This is akin to arguing against seat belts because putting them on and taking them off is a pain. Do you have any idea of what kind of pain you are looking at if you get in a traffic accident without a seat belt?

Furthermore, the ability to not have to declare the type of every single variable is not the exclusive privilege of scripting languages, because in recent years type inference has been gaining ground in real programming languages, allowing us to omit declaring the type of many of the variables that we use. The difference is that in real programming languages this is done right, by means of type inference instead of type ostrichism:

  • Type inference is deterministic extra work that the compiler does for us, and it relies on having already assigned specific types to other variables, so that we do not have to repeat things that are already known to, or can be inferred by, the compiler.
  • Type ostrichism is scripting language programmers preferring to not see types and to not deal with types, as if that will make the types go away.
It might be worth taking a look at PEP 483 (https://peps.python.org/pep-0483/) where the people responsible for the advancement of Python are acknowledging that behind the scenes every variable is of course of a specific type, and discussing the potential benefits of adding a type annotation system to the language which will allow programmers to make their intentions about types explicit, so as to be able to at least partially, and at least as an afterthought, enjoy some of the benefits of strong typing. I quote:
These annotations can be used to avoid many kind of bugs, for documentation purposes, or maybe even to increase speed of program execution.

Argument: I am not worried about errors, because I use testing.

Rebuttal: Oh really? Are your tests achieving even a mere 60% code coverage as we speak? And supposing that they do, how do you feel about the fact that in the remaining 40%, every single line is liable to break due to reasons as trivial and yet as common as a typo? 

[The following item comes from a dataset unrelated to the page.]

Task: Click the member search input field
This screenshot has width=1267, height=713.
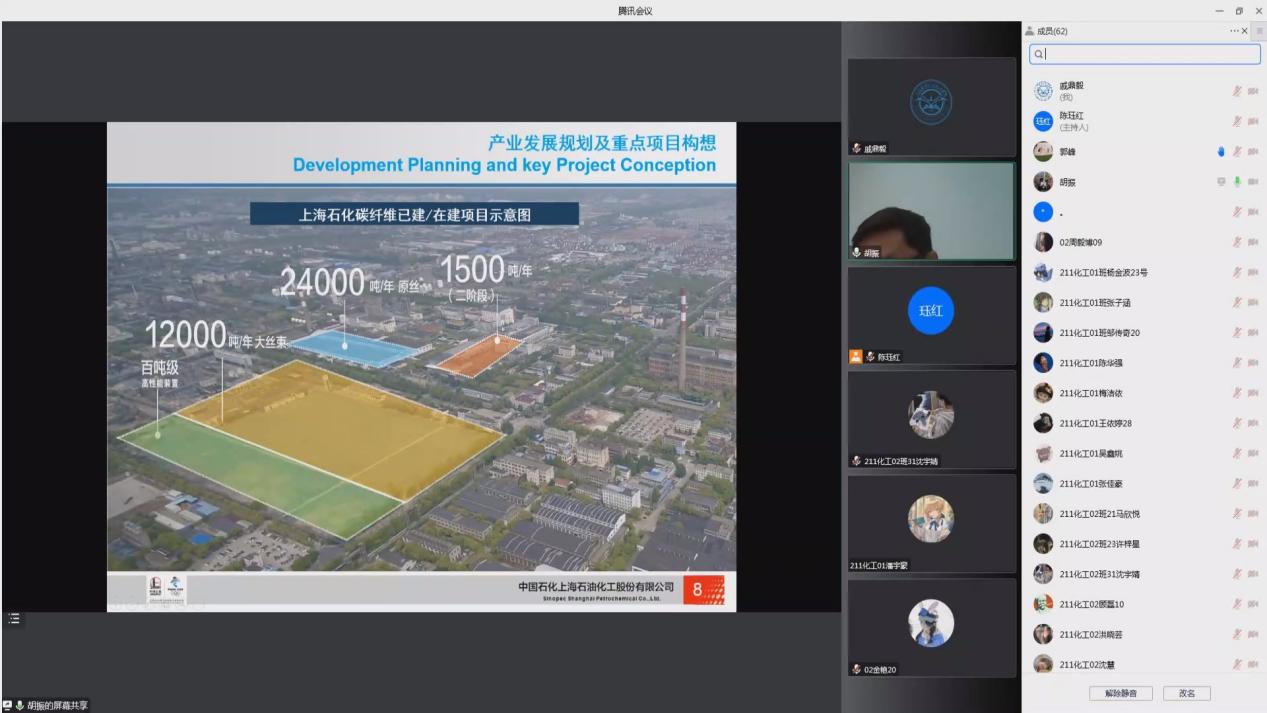Action: point(1150,55)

Testing is an indispensable quality assurance mechanism for software, but it does not, in and by itself, guarantee correctness. You can easily forget to test something, and you can easily test "around" a bug, essentially creating tests that pretty much require the bug to be in place in order to pass. Despite these deficiencies, testing is still very important, but it is nothing more than a weapon in our arsenal against bugs. This arsenal also happens to include another weapon, which is closer to the forefront in the battle against bugs, and it is 100% objective, and definitive. This weapon is called strong typing.

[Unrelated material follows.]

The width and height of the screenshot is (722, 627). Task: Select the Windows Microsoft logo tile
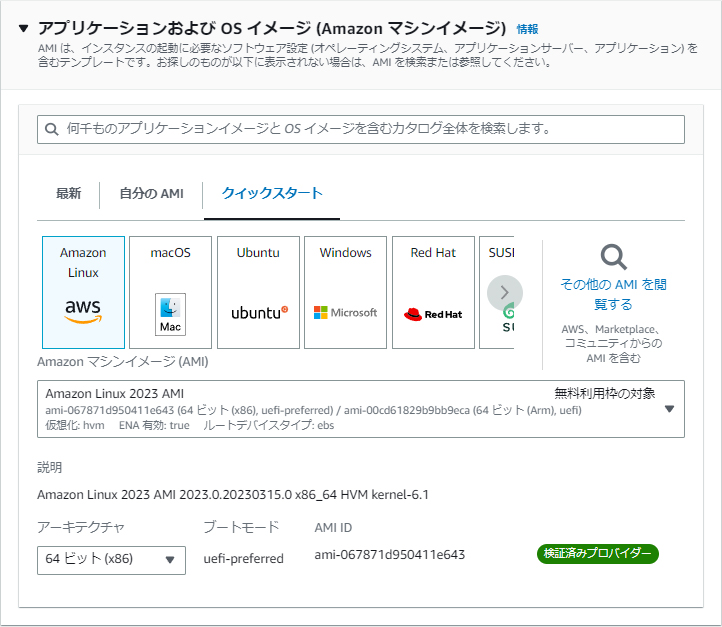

Argument: It has lots and lots of built-in features.

Rebuttal: Sure, and that's why scripting languages are not entirely useless. If the only thing that matters is to accomplish a certain highly self-contained goal of severely limited scope in as little time as possible, then please, by all means, do go ahead and use your favorite scripting language with its awesome built-in features. However, if the project is bound to take a life of its own, you are far better off investing a couple of minutes to create a project in a real programming language, and to include the external libraries that will give you any extra features that you might need.

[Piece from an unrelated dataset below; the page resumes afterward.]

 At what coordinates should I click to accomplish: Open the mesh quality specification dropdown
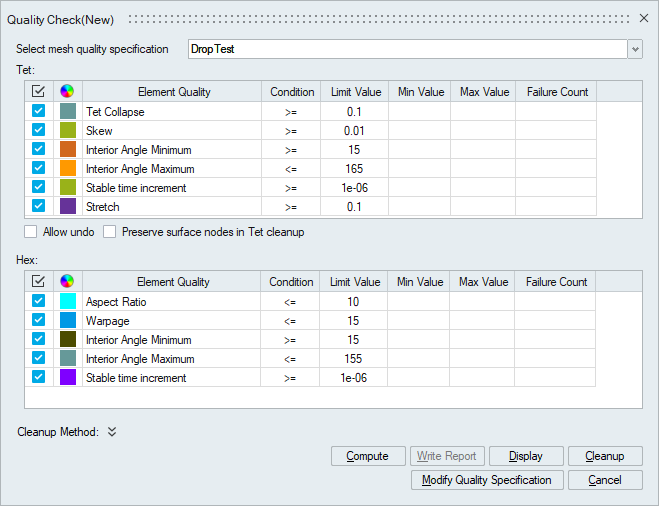point(634,49)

Built-in features do not only come with benefits; in contrast to libraries, they are much more difficult to evolve, because even a minute change in them may break existing code, resulting in people being reluctant to migrate to the latest version of the language. (Take the Python 2.x vs. 3.x conundrum for example.)

Furthermore, built-in features usually have to be supported forever, even after better alternatives have been invented, or after they simply go out of style and fall out of grace, so over time scripting languages tend to gather lots of unnecessary baggage. We have tried feature-bloated programming languages before, (with ADA for example,) and the consensus is that they are not the way to go.

Argument: But really, it is so much easier! Look here, in one statement I obtain a list and assign its elements to individual variables!

Rebuttal: That's great, I bet this has slashed your time-to-market by half. What happens if the number of elements in the list differs from the number of variables that you decompose it into? I bet there is no error, because you do not like being bothered with errors, right? 

In any case, my compiled language of choice has its own unique, arcane syntax quirks that I could, if I wanted to, claim that they make things so much easier for me. 

Some of them are not even that arcane; for example, instead of using clunky annotations to hint to the IDE the types of my variables, so that it can then provide me with some rudimentary type checking, I get to simply declare the type of each variable as part of the actual syntax of the language! Imagine that!

Argument: I like dynamic typing. It gives me freedom.

Rebuttal: Yes, freedom to shoot yourself in the foot. Also please note that there is no such thing as "dynamic" typing; this term is just a euphemism invented by scripting language afictionados to down-play the detrimental nature of this practice. The proper term is weak typing.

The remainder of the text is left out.